*TASK*: Retype every line of the listing below without changing anything.

---- SUPPLIED RECORDS

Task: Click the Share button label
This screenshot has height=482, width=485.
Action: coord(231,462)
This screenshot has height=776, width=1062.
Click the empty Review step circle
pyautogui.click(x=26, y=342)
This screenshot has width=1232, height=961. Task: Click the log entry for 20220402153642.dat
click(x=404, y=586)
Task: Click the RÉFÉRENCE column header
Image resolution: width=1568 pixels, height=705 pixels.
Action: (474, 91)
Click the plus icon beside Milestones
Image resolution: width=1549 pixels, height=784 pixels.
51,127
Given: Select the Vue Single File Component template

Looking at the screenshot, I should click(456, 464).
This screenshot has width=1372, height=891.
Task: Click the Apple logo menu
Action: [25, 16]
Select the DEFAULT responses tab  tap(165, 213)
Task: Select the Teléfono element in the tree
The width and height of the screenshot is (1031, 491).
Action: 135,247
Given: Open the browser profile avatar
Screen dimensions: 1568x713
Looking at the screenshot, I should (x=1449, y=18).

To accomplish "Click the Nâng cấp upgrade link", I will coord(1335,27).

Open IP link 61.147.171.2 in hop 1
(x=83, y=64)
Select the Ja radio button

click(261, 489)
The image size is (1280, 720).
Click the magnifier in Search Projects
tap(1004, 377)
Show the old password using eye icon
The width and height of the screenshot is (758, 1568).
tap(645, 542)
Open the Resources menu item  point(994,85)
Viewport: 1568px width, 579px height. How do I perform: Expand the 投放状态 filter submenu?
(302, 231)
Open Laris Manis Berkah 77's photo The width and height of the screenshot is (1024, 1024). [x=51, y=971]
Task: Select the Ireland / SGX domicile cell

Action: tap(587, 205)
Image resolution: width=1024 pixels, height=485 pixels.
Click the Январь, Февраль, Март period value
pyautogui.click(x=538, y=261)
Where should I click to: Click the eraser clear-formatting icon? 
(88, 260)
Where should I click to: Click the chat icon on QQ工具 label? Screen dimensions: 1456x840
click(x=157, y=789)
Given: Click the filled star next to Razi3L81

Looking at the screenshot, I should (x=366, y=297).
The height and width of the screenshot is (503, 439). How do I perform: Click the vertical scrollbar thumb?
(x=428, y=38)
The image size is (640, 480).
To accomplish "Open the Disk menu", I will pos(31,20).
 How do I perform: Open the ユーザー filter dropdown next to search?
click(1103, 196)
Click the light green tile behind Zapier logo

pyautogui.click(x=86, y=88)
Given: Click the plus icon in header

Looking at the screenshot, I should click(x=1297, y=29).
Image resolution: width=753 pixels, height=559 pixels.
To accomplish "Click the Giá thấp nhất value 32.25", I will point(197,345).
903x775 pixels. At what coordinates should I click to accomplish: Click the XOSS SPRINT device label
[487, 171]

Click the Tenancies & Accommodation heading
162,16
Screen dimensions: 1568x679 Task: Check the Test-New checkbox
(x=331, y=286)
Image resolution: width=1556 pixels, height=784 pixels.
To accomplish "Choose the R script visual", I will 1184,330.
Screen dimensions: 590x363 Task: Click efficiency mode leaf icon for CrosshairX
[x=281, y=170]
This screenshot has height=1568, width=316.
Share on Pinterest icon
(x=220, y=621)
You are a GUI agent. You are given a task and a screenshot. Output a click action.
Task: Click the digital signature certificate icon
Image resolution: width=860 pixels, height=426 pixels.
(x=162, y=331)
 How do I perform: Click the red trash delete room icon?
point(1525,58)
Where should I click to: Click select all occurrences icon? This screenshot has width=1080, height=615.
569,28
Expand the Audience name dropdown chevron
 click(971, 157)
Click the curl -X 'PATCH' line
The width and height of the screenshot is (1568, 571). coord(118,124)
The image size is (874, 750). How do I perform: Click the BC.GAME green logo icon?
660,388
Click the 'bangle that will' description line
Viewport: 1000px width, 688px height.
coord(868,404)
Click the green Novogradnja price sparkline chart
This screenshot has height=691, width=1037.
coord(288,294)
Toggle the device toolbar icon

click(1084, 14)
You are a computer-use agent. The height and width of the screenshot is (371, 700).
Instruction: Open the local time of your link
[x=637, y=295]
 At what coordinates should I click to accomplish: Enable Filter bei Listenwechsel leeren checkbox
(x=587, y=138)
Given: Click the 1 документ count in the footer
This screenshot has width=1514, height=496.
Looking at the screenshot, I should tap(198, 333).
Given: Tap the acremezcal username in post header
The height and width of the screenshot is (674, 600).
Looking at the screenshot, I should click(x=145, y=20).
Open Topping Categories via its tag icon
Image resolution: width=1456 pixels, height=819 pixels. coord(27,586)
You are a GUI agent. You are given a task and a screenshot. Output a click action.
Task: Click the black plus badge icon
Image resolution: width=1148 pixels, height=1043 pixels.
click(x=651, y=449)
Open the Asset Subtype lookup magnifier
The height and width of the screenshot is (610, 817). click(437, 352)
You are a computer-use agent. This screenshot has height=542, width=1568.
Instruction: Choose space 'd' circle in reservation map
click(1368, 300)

--------

*EXERCISE RESULT*:
Task: Click the Share button label
This screenshot has height=482, width=485.
Action: coord(231,462)
This screenshot has height=776, width=1062.
Click the empty Review step circle
pyautogui.click(x=26, y=342)
This screenshot has width=1232, height=961. Task: Click the log entry for 20220402153642.dat
click(x=404, y=586)
Task: Click the RÉFÉRENCE column header
Image resolution: width=1568 pixels, height=705 pixels.
Action: (474, 91)
Click the plus icon beside Milestones
Image resolution: width=1549 pixels, height=784 pixels.
51,127
Given: Select the Vue Single File Component template

Looking at the screenshot, I should click(456, 464).
This screenshot has width=1372, height=891.
Task: Click the Apple logo menu
Action: [25, 16]
Select the DEFAULT responses tab  tap(165, 213)
Task: Select the Teléfono element in the tree
The width and height of the screenshot is (1031, 491).
Action: 135,247
Given: Open the browser profile avatar
Screen dimensions: 1568x713
Looking at the screenshot, I should (x=1449, y=18).

To accomplish "Click the Nâng cấp upgrade link", I will coord(1335,27).

Open IP link 61.147.171.2 in hop 1
(x=83, y=64)
Select the Ja radio button

click(261, 489)
The image size is (1280, 720).
Click the magnifier in Search Projects
tap(1004, 377)
Show the old password using eye icon
The width and height of the screenshot is (758, 1568).
tap(645, 542)
Open the Resources menu item  point(994,85)
Viewport: 1568px width, 579px height. How do I perform: Expand the 投放状态 filter submenu?
(302, 231)
Open Laris Manis Berkah 77's photo The width and height of the screenshot is (1024, 1024). [x=51, y=971]
Task: Select the Ireland / SGX domicile cell

Action: tap(587, 205)
Image resolution: width=1024 pixels, height=485 pixels.
Click the Январь, Февраль, Март period value
pyautogui.click(x=538, y=261)
Where should I click to: Click the eraser clear-formatting icon? 
(88, 260)
Where should I click to: Click the chat icon on QQ工具 label? Screen dimensions: 1456x840
click(x=157, y=789)
Given: Click the filled star next to Razi3L81

Looking at the screenshot, I should (x=366, y=297).
The height and width of the screenshot is (503, 439). How do I perform: Click the vertical scrollbar thumb?
(x=428, y=38)
The image size is (640, 480).
To accomplish "Open the Disk menu", I will pos(31,20).
 How do I perform: Open the ユーザー filter dropdown next to search?
click(1103, 196)
Click the light green tile behind Zapier logo

pyautogui.click(x=86, y=88)
Given: Click the plus icon in header

Looking at the screenshot, I should click(x=1297, y=29).
Image resolution: width=753 pixels, height=559 pixels.
To accomplish "Click the Giá thấp nhất value 32.25", I will point(197,345).
903x775 pixels. At what coordinates should I click to accomplish: Click the XOSS SPRINT device label
[487, 171]

Click the Tenancies & Accommodation heading
162,16
Screen dimensions: 1568x679 Task: Check the Test-New checkbox
(x=331, y=286)
Image resolution: width=1556 pixels, height=784 pixels.
To accomplish "Choose the R script visual", I will 1184,330.
Screen dimensions: 590x363 Task: Click efficiency mode leaf icon for CrosshairX
[x=281, y=170]
This screenshot has height=1568, width=316.
Share on Pinterest icon
(x=220, y=621)
You are a GUI agent. You are given a task and a screenshot. Output a click action.
Task: Click the digital signature certificate icon
Image resolution: width=860 pixels, height=426 pixels.
(x=162, y=331)
 How do I perform: Click the red trash delete room icon?
point(1525,58)
Where should I click to: Click select all occurrences icon? This screenshot has width=1080, height=615.
569,28
Expand the Audience name dropdown chevron
 click(971, 157)
Click the curl -X 'PATCH' line
The width and height of the screenshot is (1568, 571). coord(118,124)
The image size is (874, 750). How do I perform: Click the BC.GAME green logo icon?
660,388
Click the 'bangle that will' description line
Viewport: 1000px width, 688px height.
coord(868,404)
Click the green Novogradnja price sparkline chart
This screenshot has height=691, width=1037.
coord(288,294)
Toggle the device toolbar icon

click(1084, 14)
You are a computer-use agent. The height and width of the screenshot is (371, 700).
Instruction: Open the local time of your link
[x=637, y=295]
 At what coordinates should I click to accomplish: Enable Filter bei Listenwechsel leeren checkbox
(x=587, y=138)
Given: Click the 1 документ count in the footer
This screenshot has width=1514, height=496.
Looking at the screenshot, I should tap(198, 333).
Given: Tap the acremezcal username in post header
The height and width of the screenshot is (674, 600).
Looking at the screenshot, I should click(x=145, y=20).
Open Topping Categories via its tag icon
Image resolution: width=1456 pixels, height=819 pixels. coord(27,586)
You are a GUI agent. You are given a task and a screenshot. Output a click action.
Task: Click the black plus badge icon
Image resolution: width=1148 pixels, height=1043 pixels.
click(x=651, y=449)
Open the Asset Subtype lookup magnifier
The height and width of the screenshot is (610, 817). click(437, 352)
You are a computer-use agent. This screenshot has height=542, width=1568.
Instruction: Choose space 'd' circle in reservation map
click(1368, 300)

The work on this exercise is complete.